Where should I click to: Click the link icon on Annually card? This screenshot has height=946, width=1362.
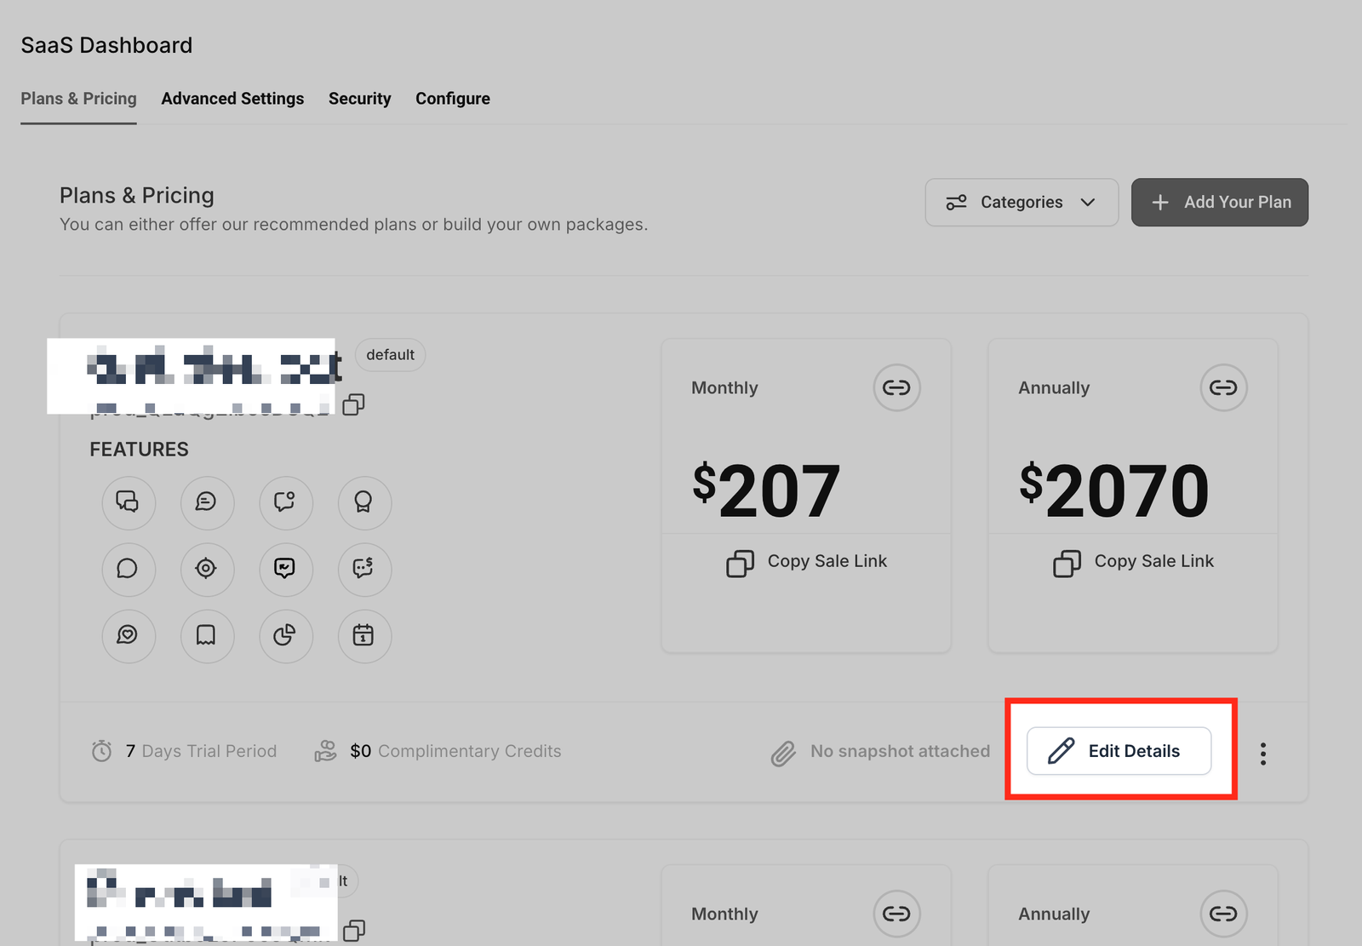pyautogui.click(x=1223, y=388)
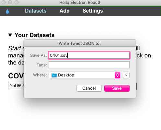Open the Where location popup showing Desktop
161x130 pixels.
[x=84, y=75]
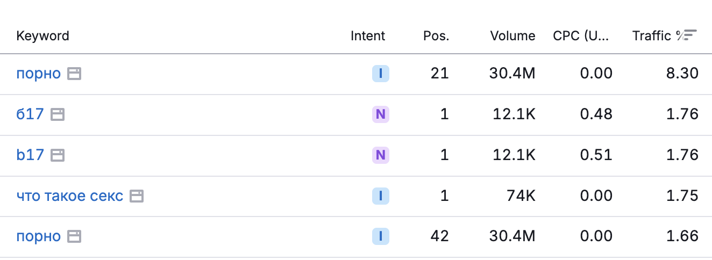Click purple N intent badge for б17
The width and height of the screenshot is (712, 260).
click(x=381, y=114)

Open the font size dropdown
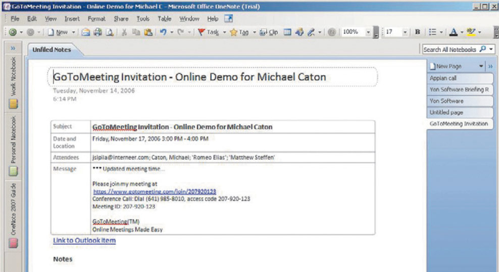(x=405, y=32)
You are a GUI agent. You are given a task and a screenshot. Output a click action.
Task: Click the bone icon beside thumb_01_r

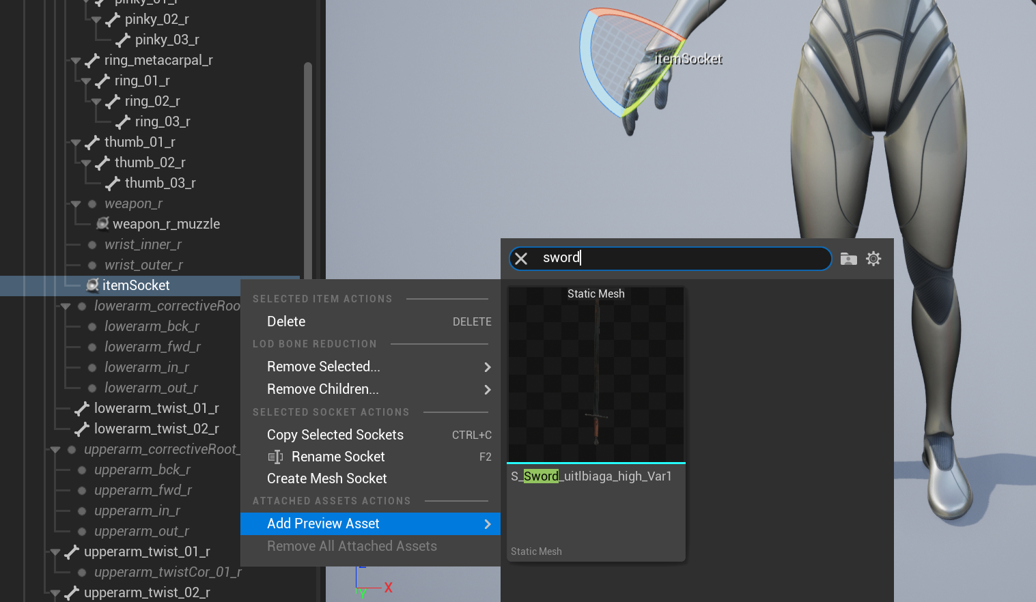tap(92, 142)
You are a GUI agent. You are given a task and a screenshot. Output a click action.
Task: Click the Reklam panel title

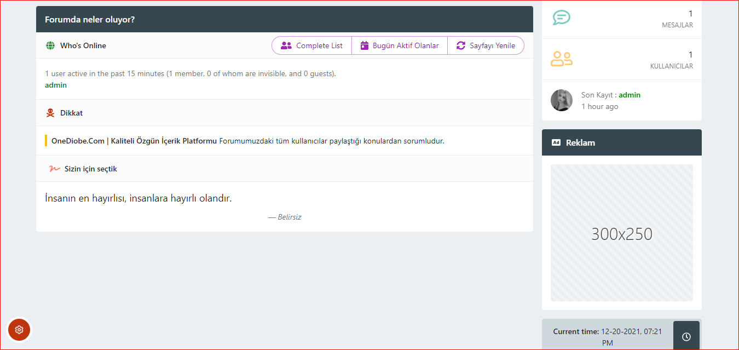coord(580,142)
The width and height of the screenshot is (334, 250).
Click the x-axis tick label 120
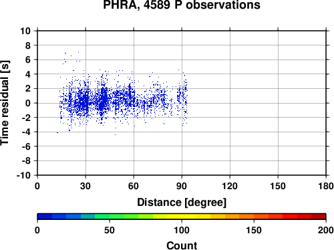pos(230,186)
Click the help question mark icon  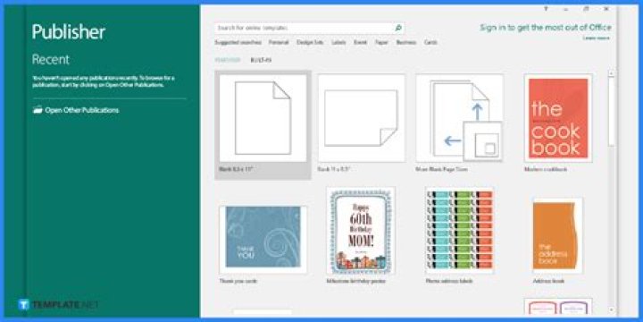546,9
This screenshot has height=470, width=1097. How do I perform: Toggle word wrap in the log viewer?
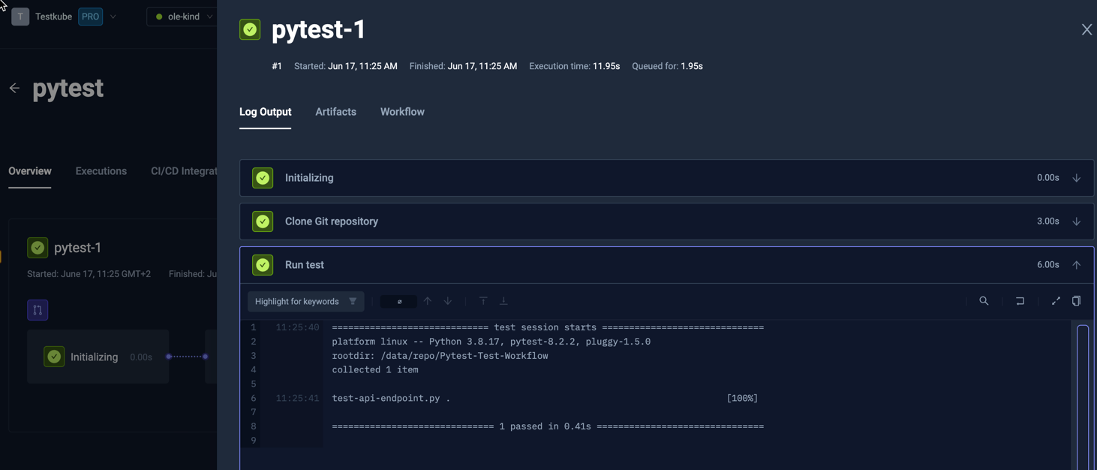tap(1020, 300)
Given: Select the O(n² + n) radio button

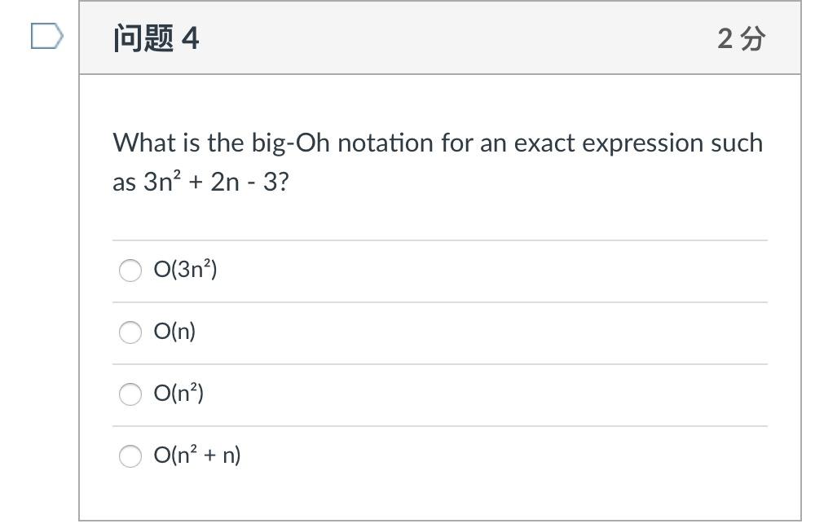Looking at the screenshot, I should (130, 455).
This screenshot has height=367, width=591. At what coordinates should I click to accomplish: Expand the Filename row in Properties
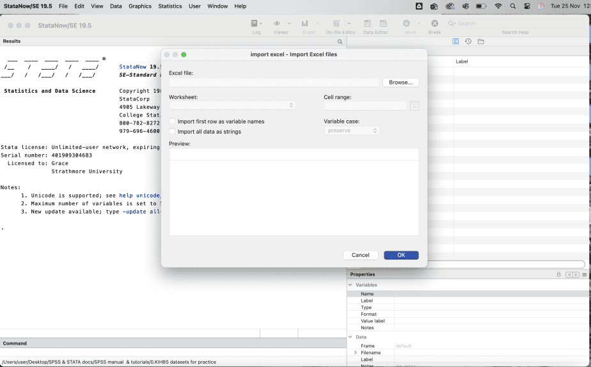pos(356,353)
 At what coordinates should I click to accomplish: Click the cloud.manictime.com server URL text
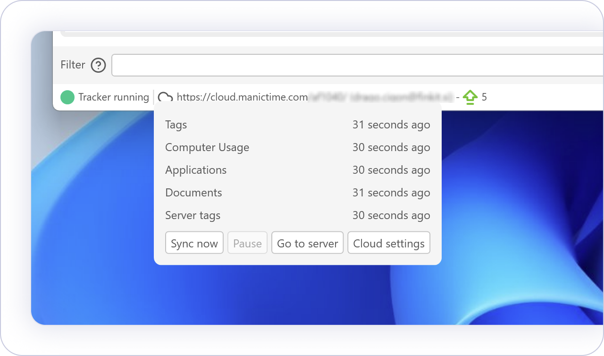coord(242,97)
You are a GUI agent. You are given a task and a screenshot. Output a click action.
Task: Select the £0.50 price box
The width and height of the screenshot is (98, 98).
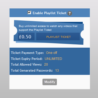[26, 36]
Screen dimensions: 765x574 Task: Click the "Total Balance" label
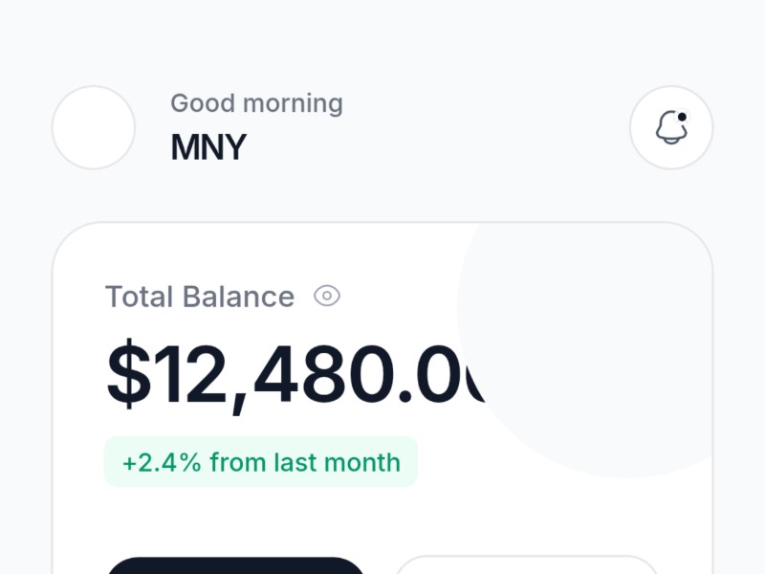[200, 297]
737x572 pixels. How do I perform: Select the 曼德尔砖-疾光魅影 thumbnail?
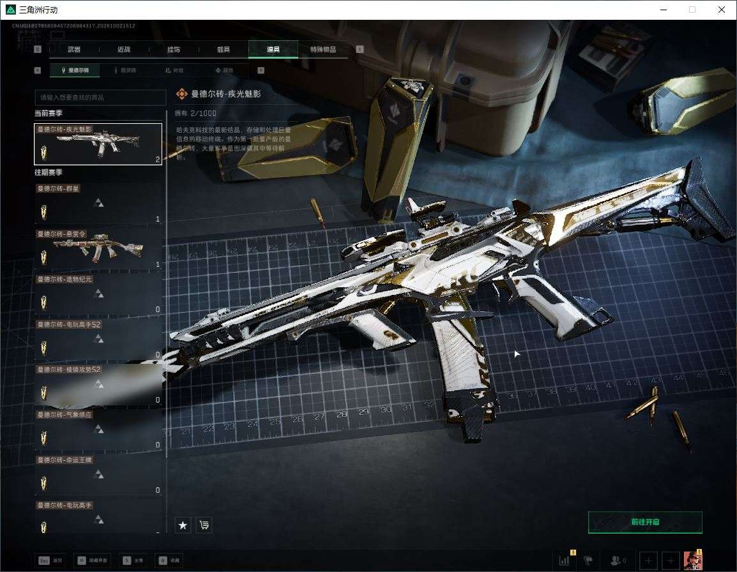click(x=98, y=144)
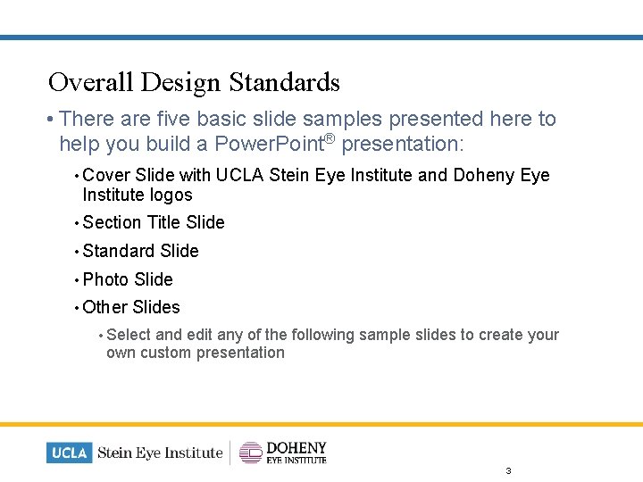The height and width of the screenshot is (482, 643).
Task: Select the Stein Eye Institute wordmark
Action: 159,453
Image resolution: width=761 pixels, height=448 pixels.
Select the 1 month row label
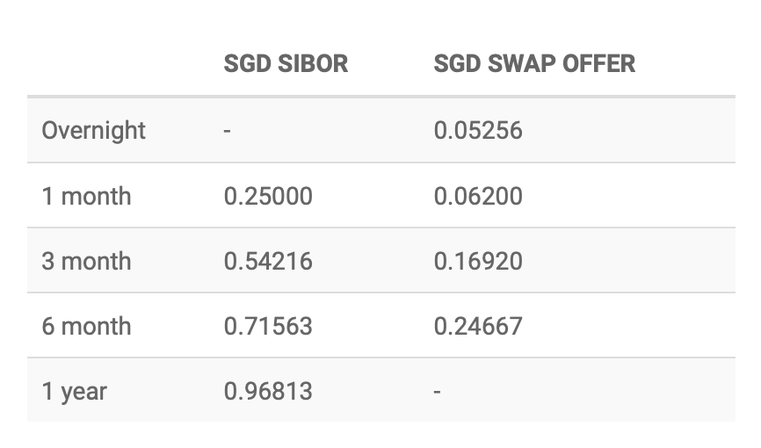pos(86,196)
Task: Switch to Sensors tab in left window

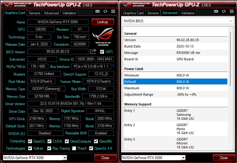Action: (34, 13)
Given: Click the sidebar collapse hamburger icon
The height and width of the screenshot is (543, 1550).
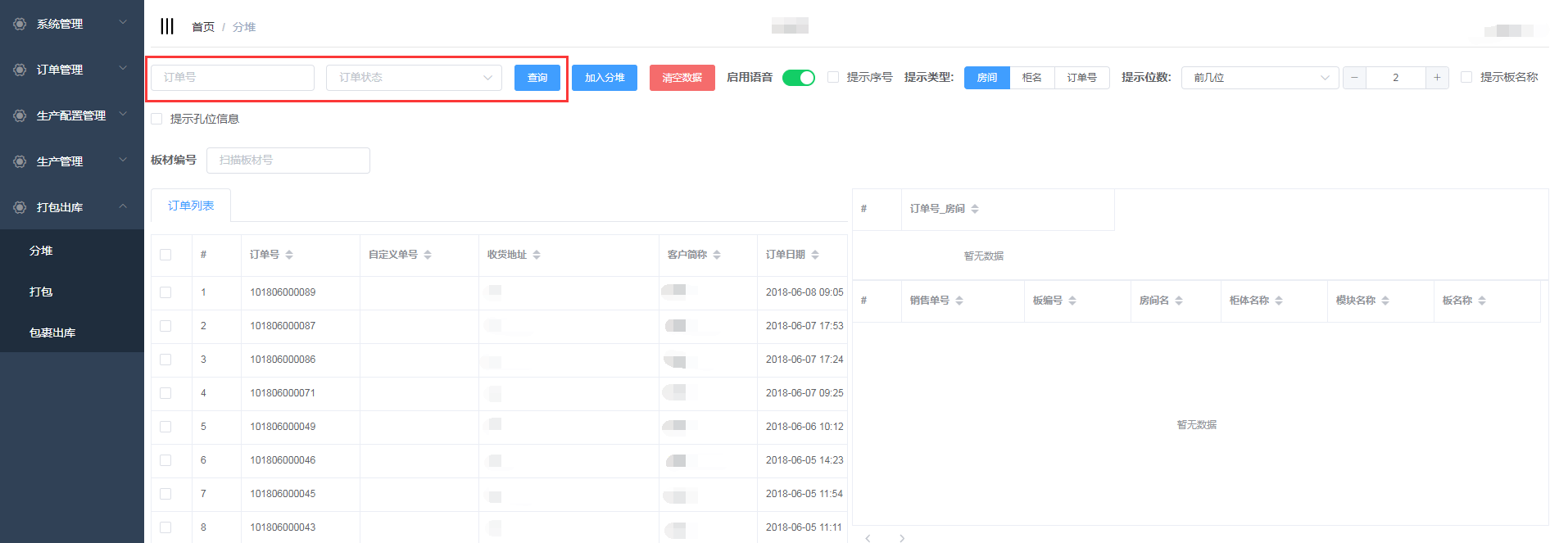Looking at the screenshot, I should pos(167,26).
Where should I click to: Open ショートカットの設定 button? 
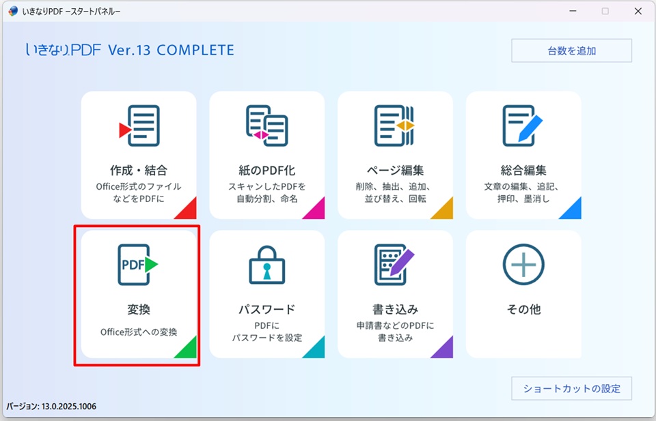pos(571,389)
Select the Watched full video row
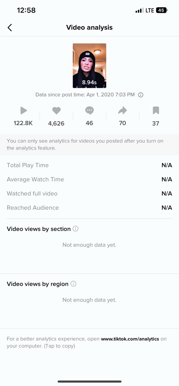This screenshot has width=179, height=386. 90,193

::::::

Reproduce the span beginning at the line with "Given: Click the" and ending at the last line of the entries above, inclusive, exactly as it stands. Exclude the pictures.

Given: Click the sidebar collapse hamburger icon
The height and width of the screenshot is (543, 1550).
Looking at the screenshot, I should pos(167,26).
Where should I click to: Open ショートカットの設定 button? 
pos(571,389)
Select the Watched full video row
This screenshot has width=179, height=386. 90,193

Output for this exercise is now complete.